GOAL: Copy out the data below line for line, leaving out the pictures.
- - -
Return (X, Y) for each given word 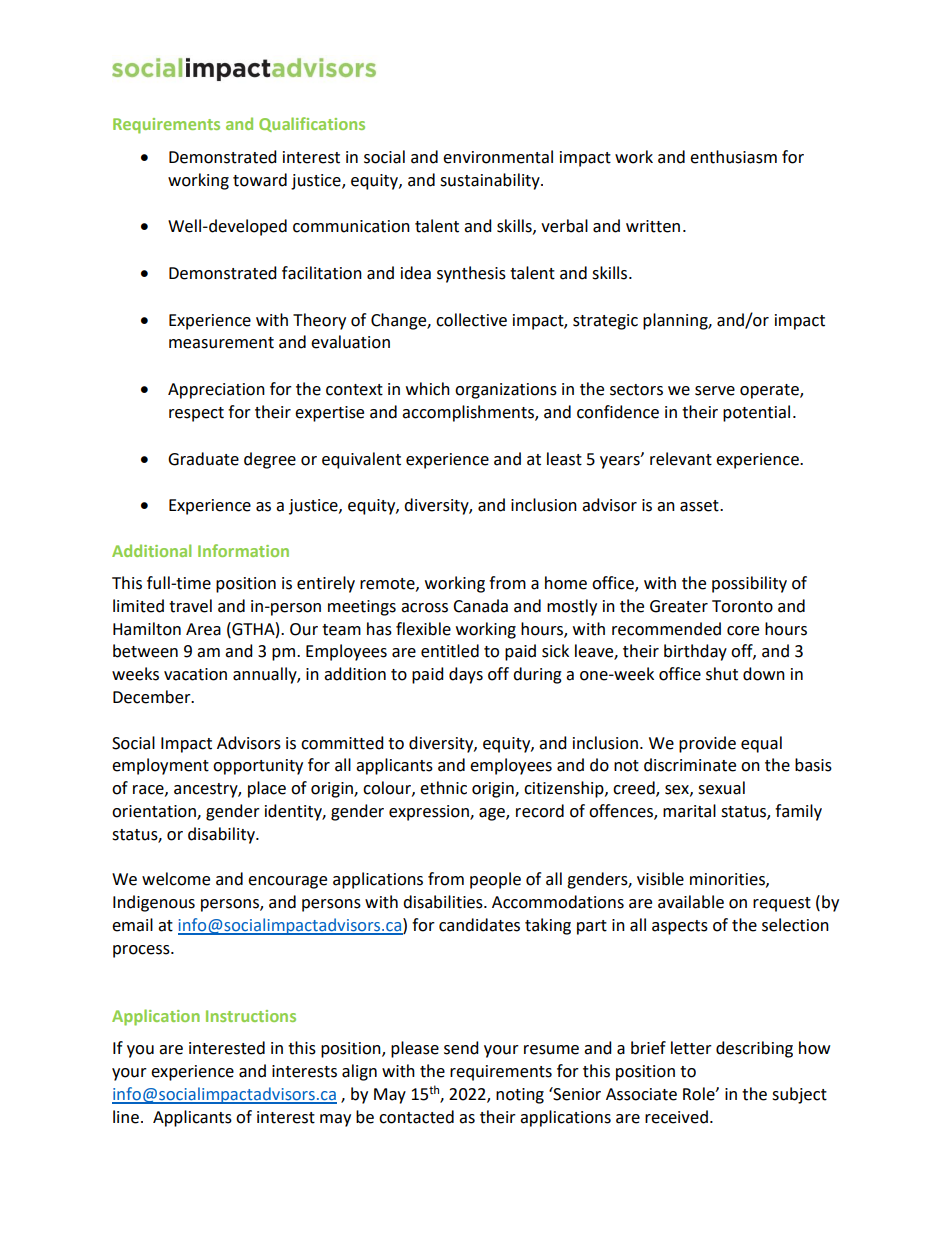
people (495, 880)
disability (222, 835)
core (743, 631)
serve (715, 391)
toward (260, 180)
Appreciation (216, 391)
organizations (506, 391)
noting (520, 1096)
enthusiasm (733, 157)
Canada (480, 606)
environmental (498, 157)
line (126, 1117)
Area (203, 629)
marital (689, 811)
- - -
RESPONSE TO THE EXERCISE:
Return (X, Y) for each given word 
people (495, 880)
disability (222, 835)
core (743, 631)
serve (715, 391)
toward (260, 180)
Appreciation (216, 391)
organizations (506, 391)
noting (520, 1096)
enthusiasm (733, 157)
Canada (480, 606)
environmental (498, 157)
line (126, 1117)
Area (203, 629)
marital (689, 811)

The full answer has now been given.